Say hello to Sagittarius A*, the black hole at the center of the Milky Way galaxy

On May 12, 2022, astronomers on the Event Horizon Telescope team released an image of a black hole called Sagittarius A* that lies at the center of the Milky Way galaxy. Chris Impey, an astronomer at the University of Arizona, explains how the team got this image and why it is such a big deal.

1. What is Sagittarius A*?

Sagittarius A* sits at the the center of our Milky Way galaxy, in the direction of the Sagittarius constellation. For decades, astronomers have been measuring blasts of radio waves from an extremely compact source there.

In the 1980s, two teams of astronomers started tracking the motions of stars near this mysterious source of radio waves. They saw stars whirling around a dark object at speeds up to a third of the speed of light. Their motions suggested that at the center of the Milky Way was a black hole 4 million times the mass of the Sun. Reinhard Genzel and Andrea Ghez later shared the Nobel Prize in Physics for this discovery.

> [INFORMATION SHOWN]
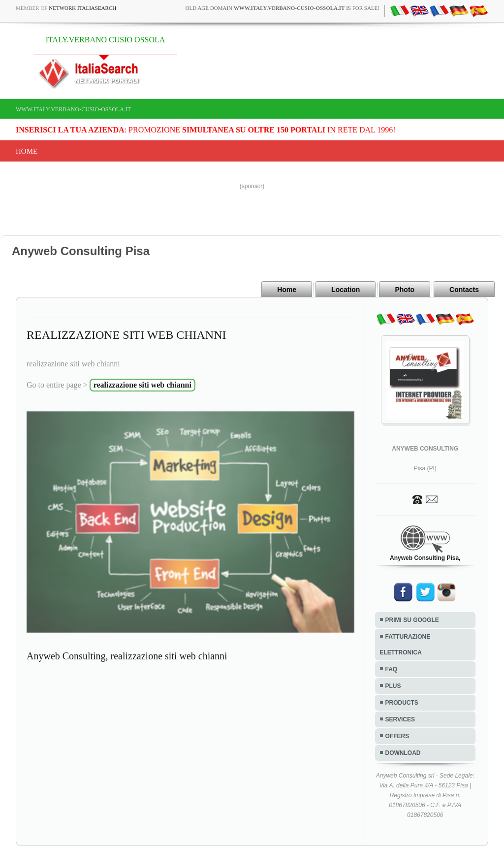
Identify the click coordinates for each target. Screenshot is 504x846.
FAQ (391, 669)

> [WRITTEN INSTRUCTION A] According to the Sagittarius A* article, are these statements true? Answer yes or no for each, and quote the words that decide it. (i) The image of Sagittarius A* was released on May 12, 2022. (ii) Stars near the radio source were observed moving at up to half the speed of light. (iii) Astronomers began tracking the motions of stars near the source in the 1990s.
> [WRITTEN INSTRUCTION B] List every person named in the Sagittarius A* article.
> [WRITTEN INSTRUCTION C] Resume the Sagittarius A* article after its last sentence.

> [RIGHT ANSWER A]
(i) Yes: "On May 12, 2022, astronomers on the Event Horizon Telescope team released an image of a black hole called Sagittarius A*"
(ii) No: "at speeds up to a third of the speed of light"
(iii) No: "In the 1980s, two teams of astronomers started tracking the motions of stars near this mysterious source of radio waves."

> [RIGHT ANSWER B] Chris Impey, Reinhard Genzel, Andrea Ghez

> [RIGHT ANSWER C]
The size of a black hole is defined by its event horizon – a distance from the center of the black hole within which nothing can escape. Scientists had previously been able to calculate that Sagittarius A* is 16 million miles (26 million kilometers) in diameter.

The Milky Way’s black hole is huge compared to the black holes left behind when massive stars die. But astronomers think there are supermassive black holes at the center of nearly all galaxies. Compared to most of these, Sagittarius A* is meager and unremarkable.

2. What does the new image show?

An image showing a donut-shaped cloud of reddish-orange gas.

It’s impossible to take a direct image of a black hole because no light can escape its gravity. But it is possible to measure the radio waves emitted by the gas that surrounds a black hole.
EHT Collaboration, CC BY-SA

Black holes themselves are completely dark, since nothing, not even light, can escape their gravity. But black holes are surrounded by clouds of gas, and astronomers can measure this gas to infer images of the black holes within. The central dark region in the image is a shadow cast by the black hole onto the gas. The bright ring is the gas itself glowing. The bright spots in the ring show areas of hotter gas that may one day fall into the black hole.

Some of the gas visible in the image is actually behind Sagittarius A*. Light from that gas is being bent by the powerful gravity of the black hole toward Earth. This effect, called gravitational lensing, is a core prediction of general relativity.

A red mass of gas and stars at the center of the Milky Way.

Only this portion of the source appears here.